Phorm personnel advise Government policy?

I blogged the other day that there might be an interesting conflict of interest in Lord Carter's office (Why Lord Carter is pro-Phorm?).  Lord Carter of course wrote the Digital Britain report, and is a bit of a mover and shaker in Government circles when it comes to digital issues such as broadband rollout (remember Phorm claim their technology will help fund broadband expansion).  The news revolved around the fact that among other activities, Phorm's Kip Meeks works as an advisor to Lord Carter.

Chris Williams of The Register has been digging (The Register - Phorm director advises UK.gov broadband minister):

A member of Phorm's board also works as a taxpayer-funded broker at the heart of UK internet policy, in the very department tasked this week with responding to European Commission demands to tighten privacy laws.

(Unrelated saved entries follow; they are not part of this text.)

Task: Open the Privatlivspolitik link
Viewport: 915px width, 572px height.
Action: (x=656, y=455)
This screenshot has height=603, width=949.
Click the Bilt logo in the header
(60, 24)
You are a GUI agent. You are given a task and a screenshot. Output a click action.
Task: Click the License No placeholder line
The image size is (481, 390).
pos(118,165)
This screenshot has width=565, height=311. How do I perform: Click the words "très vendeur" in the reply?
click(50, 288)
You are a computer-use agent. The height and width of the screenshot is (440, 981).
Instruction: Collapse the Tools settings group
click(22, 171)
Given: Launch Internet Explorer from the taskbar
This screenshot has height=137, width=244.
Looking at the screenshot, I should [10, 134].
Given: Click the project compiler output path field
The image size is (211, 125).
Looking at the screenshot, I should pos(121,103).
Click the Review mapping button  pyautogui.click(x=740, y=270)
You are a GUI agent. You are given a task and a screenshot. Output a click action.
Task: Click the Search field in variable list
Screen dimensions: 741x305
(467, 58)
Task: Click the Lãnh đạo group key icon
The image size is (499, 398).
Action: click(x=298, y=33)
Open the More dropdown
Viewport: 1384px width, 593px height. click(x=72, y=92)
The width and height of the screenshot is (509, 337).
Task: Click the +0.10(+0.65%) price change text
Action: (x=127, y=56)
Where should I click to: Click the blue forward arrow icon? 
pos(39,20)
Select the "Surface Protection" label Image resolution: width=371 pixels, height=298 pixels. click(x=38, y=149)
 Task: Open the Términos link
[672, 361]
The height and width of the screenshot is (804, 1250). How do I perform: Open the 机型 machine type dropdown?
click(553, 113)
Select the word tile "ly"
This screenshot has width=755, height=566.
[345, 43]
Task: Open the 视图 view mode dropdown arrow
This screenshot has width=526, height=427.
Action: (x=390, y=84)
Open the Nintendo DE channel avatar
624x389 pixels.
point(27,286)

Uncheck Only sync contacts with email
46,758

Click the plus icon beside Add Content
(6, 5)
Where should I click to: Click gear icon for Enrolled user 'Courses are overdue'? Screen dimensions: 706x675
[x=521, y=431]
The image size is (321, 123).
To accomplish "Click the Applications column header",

Kip Meek defended his dual role today, insisting his job for the Digital Britain review was completely separate to any dispute between the UK government and Brussels.

Furthermore, Williams notes:

Carter and Meek also worked together at Ofcom, where the former was chief executive and the latter was a senior partner tipped for the succession. 

Carter and Meek worked on the UK's correspondence with the EC over the covert BT-Phorm trials.  The Register have tried to obtain the Government's response via FOI requests, but failed.  Nonetheless it's known that someoen at BT was given a verbal report on the response.

It's worth reading nodpi.org's take on this story (Kip Meek in the spotlight).

It has certainly been a phun and Phorm-filled week, with the EC announcment, Amazon confirming all its domains will be opted-out of the Phorm data harvesting, and now two conflicts of interest under discussion (Simon Davies of 80/20 Thinking and Privacy International and now Kip Meek of BERR and Phorm).  Some seriously odd and interesting working practices going on.